**Exercise goal**
Print each record below word for word.

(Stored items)
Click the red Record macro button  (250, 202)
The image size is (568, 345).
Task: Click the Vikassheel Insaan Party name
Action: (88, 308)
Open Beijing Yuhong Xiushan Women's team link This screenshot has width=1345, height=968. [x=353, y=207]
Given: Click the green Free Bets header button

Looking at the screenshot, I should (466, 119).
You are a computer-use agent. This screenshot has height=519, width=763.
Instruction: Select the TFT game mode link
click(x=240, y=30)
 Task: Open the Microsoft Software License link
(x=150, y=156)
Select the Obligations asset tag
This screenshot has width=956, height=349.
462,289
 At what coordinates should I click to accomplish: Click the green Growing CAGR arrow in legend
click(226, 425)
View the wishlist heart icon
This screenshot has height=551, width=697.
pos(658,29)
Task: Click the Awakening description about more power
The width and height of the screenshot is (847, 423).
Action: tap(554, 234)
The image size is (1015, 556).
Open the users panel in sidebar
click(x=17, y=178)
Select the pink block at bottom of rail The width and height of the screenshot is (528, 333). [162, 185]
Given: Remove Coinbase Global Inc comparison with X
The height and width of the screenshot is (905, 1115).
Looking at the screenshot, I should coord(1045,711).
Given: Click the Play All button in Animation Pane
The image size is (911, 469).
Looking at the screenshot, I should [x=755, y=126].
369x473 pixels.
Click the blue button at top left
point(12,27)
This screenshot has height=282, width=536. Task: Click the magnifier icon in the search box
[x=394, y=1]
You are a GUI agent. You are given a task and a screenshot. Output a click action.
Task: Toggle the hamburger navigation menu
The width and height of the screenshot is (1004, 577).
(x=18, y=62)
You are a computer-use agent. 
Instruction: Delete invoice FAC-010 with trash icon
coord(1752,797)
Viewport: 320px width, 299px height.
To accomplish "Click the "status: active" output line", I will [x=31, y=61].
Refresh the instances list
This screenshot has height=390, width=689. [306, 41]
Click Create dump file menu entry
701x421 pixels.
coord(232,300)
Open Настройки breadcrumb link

**Answer to this task**
Click the red Record macro button  (250, 202)
The image size is (568, 345).
Task: Click the Vikassheel Insaan Party name
Action: (88, 308)
Open Beijing Yuhong Xiushan Women's team link This screenshot has width=1345, height=968. [x=353, y=207]
Given: Click the green Free Bets header button

Looking at the screenshot, I should (466, 119).
You are a computer-use agent. This screenshot has height=519, width=763.
Instruction: Select the TFT game mode link
click(x=240, y=30)
 Task: Open the Microsoft Software License link
(x=150, y=156)
Select the Obligations asset tag
This screenshot has width=956, height=349.
462,289
 At what coordinates should I click to accomplish: Click the green Growing CAGR arrow in legend
click(226, 425)
View the wishlist heart icon
This screenshot has height=551, width=697.
pos(658,29)
Task: Click the Awakening description about more power
The width and height of the screenshot is (847, 423).
Action: tap(554, 234)
The image size is (1015, 556).
Open the users panel in sidebar
click(x=17, y=178)
Select the pink block at bottom of rail The width and height of the screenshot is (528, 333). [162, 185]
Given: Remove Coinbase Global Inc comparison with X
The height and width of the screenshot is (905, 1115).
Looking at the screenshot, I should coord(1045,711).
Given: Click the Play All button in Animation Pane
The image size is (911, 469).
Looking at the screenshot, I should [x=755, y=126].
369x473 pixels.
Click the blue button at top left
point(12,27)
This screenshot has height=282, width=536. Task: Click the magnifier icon in the search box
[x=394, y=1]
You are a GUI agent. You are given a task and a screenshot. Output a click action.
Task: Toggle the hamburger navigation menu
The width and height of the screenshot is (1004, 577).
(x=18, y=62)
You are a computer-use agent. 
Instruction: Delete invoice FAC-010 with trash icon
coord(1752,797)
Viewport: 320px width, 299px height.
To accomplish "Click the "status: active" output line", I will [x=31, y=61].
Refresh the instances list
This screenshot has height=390, width=689. [306, 41]
Click Create dump file menu entry
701x421 pixels.
coord(232,300)
Open Настройки breadcrumb link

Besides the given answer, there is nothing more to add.